* Records provided:

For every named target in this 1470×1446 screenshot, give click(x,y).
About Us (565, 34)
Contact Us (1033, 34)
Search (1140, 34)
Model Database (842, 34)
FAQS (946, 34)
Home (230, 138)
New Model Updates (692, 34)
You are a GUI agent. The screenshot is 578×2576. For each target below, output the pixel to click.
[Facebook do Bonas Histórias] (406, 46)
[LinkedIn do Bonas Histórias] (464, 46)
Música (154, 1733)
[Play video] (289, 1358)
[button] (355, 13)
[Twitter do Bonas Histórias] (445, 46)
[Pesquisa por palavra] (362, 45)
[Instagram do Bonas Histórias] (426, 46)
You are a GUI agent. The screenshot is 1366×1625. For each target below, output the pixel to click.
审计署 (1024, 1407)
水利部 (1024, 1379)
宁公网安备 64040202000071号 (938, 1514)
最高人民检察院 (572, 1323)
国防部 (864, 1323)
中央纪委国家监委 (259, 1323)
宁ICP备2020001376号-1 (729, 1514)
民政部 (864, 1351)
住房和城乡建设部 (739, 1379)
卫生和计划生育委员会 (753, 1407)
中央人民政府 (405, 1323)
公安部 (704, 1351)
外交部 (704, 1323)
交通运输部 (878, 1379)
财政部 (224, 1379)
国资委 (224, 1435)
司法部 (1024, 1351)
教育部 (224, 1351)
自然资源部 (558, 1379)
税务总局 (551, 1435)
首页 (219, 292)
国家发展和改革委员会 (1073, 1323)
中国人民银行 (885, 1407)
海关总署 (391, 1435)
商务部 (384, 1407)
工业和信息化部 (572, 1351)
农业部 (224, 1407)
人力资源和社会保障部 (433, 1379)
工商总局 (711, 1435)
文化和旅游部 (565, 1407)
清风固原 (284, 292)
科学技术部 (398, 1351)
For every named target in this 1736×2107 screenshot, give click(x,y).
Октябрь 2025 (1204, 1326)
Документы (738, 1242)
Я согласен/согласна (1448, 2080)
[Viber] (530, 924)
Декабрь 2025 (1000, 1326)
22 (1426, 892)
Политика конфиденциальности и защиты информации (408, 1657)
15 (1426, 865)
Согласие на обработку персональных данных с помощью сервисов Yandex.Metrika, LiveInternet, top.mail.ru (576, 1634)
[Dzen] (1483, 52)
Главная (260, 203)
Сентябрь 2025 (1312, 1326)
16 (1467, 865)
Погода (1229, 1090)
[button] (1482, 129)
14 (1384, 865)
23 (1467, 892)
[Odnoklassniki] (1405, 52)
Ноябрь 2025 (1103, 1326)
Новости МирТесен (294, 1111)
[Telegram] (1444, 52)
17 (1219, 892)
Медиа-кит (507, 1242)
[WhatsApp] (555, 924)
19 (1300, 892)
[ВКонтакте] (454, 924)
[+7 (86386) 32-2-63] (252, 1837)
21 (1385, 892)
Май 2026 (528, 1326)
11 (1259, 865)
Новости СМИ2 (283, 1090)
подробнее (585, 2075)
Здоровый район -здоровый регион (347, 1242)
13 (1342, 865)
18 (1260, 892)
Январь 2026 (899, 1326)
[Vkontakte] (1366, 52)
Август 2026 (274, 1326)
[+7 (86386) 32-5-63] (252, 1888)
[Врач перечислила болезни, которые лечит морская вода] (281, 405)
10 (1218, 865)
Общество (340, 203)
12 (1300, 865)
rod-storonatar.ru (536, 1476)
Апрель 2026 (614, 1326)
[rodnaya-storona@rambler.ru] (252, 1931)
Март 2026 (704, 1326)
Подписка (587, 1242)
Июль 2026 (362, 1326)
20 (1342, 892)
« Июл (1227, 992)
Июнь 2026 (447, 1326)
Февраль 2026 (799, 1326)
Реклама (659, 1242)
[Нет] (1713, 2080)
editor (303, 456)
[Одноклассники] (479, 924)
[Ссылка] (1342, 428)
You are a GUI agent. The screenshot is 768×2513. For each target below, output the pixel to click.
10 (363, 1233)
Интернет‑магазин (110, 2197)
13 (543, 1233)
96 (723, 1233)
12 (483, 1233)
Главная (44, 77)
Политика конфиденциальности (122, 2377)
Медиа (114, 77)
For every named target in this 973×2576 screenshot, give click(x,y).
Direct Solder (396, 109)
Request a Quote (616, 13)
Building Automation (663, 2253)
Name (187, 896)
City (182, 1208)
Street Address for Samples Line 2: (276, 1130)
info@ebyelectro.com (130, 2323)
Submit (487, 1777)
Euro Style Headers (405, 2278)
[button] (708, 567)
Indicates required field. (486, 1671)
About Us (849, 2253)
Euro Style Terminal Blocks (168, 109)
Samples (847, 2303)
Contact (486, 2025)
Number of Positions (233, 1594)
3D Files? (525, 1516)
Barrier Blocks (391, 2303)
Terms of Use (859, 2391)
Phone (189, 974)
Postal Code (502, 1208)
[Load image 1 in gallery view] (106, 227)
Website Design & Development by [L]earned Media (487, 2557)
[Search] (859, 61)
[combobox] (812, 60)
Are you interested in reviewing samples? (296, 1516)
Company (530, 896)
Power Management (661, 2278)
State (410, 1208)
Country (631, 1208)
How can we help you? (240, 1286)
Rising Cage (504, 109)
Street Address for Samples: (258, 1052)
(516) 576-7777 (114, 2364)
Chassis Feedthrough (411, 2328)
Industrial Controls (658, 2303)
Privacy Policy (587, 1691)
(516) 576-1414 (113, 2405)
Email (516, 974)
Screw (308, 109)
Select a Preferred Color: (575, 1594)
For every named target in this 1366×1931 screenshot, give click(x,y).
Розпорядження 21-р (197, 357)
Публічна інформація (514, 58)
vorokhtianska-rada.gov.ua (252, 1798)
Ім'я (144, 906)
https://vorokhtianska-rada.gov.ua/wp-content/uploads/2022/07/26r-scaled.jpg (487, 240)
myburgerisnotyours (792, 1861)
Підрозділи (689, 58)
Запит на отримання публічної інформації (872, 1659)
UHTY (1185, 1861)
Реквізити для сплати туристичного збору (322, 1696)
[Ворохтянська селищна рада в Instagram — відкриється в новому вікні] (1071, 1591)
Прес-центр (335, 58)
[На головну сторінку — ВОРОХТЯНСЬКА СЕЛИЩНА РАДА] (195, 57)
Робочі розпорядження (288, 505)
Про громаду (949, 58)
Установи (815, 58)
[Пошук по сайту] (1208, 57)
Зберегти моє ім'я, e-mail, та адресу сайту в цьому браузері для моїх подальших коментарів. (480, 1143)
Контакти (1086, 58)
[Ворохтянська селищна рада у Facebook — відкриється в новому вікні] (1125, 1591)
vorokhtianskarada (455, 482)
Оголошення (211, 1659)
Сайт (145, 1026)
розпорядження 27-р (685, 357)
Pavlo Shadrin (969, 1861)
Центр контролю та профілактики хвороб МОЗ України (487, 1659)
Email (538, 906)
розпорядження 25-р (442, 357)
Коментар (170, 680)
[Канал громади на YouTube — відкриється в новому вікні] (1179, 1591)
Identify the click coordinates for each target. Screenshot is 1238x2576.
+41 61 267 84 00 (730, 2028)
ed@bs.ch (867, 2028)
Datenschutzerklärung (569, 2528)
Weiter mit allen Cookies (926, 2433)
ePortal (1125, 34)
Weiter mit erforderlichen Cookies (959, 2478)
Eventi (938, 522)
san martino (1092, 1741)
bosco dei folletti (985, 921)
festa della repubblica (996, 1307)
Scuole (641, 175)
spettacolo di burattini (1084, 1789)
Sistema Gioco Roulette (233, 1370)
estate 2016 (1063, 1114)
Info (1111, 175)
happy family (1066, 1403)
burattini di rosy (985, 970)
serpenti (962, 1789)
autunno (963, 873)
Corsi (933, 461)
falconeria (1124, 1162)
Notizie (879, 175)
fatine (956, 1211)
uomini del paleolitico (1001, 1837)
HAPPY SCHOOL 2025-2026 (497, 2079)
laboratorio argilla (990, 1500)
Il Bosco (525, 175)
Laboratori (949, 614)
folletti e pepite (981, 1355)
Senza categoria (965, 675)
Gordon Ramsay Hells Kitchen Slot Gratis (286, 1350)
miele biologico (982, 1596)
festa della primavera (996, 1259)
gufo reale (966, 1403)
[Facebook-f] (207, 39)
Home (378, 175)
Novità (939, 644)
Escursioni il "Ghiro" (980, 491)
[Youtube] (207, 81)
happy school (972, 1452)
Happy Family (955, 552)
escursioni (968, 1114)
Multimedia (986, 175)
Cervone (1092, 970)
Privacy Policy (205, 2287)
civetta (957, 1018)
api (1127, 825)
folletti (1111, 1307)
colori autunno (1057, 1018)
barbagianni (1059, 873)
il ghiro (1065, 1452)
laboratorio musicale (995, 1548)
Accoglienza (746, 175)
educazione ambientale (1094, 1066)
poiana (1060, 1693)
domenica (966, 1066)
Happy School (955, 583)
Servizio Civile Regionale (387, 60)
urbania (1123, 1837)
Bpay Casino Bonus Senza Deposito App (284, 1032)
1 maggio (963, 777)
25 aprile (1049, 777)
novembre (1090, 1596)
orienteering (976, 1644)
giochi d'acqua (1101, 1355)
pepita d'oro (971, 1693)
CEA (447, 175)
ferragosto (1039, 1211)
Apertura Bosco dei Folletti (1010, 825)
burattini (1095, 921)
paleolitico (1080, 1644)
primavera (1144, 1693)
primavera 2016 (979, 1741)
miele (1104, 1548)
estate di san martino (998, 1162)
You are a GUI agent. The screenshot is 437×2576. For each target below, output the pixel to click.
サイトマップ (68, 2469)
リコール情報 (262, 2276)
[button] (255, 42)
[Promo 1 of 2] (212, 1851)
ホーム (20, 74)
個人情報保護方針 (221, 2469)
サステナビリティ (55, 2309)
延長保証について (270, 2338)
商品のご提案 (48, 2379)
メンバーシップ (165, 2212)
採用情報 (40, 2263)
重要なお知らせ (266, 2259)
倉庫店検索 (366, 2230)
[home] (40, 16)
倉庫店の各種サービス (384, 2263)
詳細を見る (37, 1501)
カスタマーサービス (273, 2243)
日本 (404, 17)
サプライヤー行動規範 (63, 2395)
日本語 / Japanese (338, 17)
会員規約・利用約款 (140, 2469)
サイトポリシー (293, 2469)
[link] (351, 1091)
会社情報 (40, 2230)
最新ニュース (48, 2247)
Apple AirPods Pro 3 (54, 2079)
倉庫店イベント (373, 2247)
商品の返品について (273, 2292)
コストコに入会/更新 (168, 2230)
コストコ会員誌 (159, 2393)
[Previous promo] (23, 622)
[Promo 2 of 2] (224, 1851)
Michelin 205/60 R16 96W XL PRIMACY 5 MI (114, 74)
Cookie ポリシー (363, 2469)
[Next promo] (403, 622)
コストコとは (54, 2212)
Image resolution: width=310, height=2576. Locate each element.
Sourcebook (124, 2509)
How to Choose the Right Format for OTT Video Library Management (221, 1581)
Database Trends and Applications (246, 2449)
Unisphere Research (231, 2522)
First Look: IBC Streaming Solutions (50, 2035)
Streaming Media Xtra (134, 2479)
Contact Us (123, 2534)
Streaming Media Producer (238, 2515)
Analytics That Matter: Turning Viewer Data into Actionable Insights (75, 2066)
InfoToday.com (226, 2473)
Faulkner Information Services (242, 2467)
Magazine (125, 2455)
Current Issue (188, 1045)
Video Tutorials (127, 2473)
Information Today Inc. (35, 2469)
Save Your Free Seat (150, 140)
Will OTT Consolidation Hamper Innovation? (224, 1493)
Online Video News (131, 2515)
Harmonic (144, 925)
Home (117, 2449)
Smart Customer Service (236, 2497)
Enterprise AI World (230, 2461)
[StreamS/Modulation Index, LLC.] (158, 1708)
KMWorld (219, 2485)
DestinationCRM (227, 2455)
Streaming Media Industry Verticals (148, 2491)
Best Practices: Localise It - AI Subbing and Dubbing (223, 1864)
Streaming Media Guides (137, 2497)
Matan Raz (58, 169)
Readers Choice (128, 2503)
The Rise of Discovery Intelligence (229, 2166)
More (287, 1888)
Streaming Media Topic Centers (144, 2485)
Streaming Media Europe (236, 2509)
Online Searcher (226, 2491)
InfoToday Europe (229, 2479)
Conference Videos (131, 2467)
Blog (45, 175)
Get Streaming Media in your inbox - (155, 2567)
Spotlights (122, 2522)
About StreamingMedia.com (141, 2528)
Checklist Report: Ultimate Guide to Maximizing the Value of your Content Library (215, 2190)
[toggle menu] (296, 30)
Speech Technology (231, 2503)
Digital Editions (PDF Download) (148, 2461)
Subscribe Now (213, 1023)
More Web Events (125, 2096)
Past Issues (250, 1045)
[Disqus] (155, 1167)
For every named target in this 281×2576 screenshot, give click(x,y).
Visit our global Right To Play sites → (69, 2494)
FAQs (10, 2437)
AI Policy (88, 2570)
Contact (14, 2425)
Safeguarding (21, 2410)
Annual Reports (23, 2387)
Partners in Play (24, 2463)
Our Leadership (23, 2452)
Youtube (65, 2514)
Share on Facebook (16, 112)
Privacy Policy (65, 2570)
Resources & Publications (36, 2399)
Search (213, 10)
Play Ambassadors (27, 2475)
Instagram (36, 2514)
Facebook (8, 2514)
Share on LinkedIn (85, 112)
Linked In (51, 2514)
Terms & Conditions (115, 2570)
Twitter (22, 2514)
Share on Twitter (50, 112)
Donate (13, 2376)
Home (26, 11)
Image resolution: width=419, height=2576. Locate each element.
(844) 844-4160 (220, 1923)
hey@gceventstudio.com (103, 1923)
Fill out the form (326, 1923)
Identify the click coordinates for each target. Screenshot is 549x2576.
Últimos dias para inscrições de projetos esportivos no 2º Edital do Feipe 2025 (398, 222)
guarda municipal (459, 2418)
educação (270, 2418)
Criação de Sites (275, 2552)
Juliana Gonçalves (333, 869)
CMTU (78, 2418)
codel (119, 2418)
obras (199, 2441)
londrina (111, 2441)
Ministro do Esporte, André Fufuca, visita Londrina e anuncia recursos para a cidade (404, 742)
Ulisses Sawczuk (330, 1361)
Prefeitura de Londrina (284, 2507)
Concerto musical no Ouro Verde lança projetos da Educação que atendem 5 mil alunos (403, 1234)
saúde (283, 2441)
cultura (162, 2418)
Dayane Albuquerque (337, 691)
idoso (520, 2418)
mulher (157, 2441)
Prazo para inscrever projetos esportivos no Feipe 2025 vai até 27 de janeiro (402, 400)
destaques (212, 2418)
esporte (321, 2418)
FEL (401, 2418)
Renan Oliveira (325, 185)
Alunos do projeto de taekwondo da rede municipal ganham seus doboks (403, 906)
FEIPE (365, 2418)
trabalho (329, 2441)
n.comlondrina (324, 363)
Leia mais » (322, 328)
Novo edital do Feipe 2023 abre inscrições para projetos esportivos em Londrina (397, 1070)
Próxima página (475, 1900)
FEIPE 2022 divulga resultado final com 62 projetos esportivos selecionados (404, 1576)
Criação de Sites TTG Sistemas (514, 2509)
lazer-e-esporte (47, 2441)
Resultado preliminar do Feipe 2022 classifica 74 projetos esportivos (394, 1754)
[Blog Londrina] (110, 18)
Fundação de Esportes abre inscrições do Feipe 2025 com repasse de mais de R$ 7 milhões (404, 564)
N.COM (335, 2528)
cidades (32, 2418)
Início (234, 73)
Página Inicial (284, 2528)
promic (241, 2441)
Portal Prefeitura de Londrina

* Your task: Lines holding the word "конфиденциальности": say how many there are in the data, and nothing more.

* Answer section: 2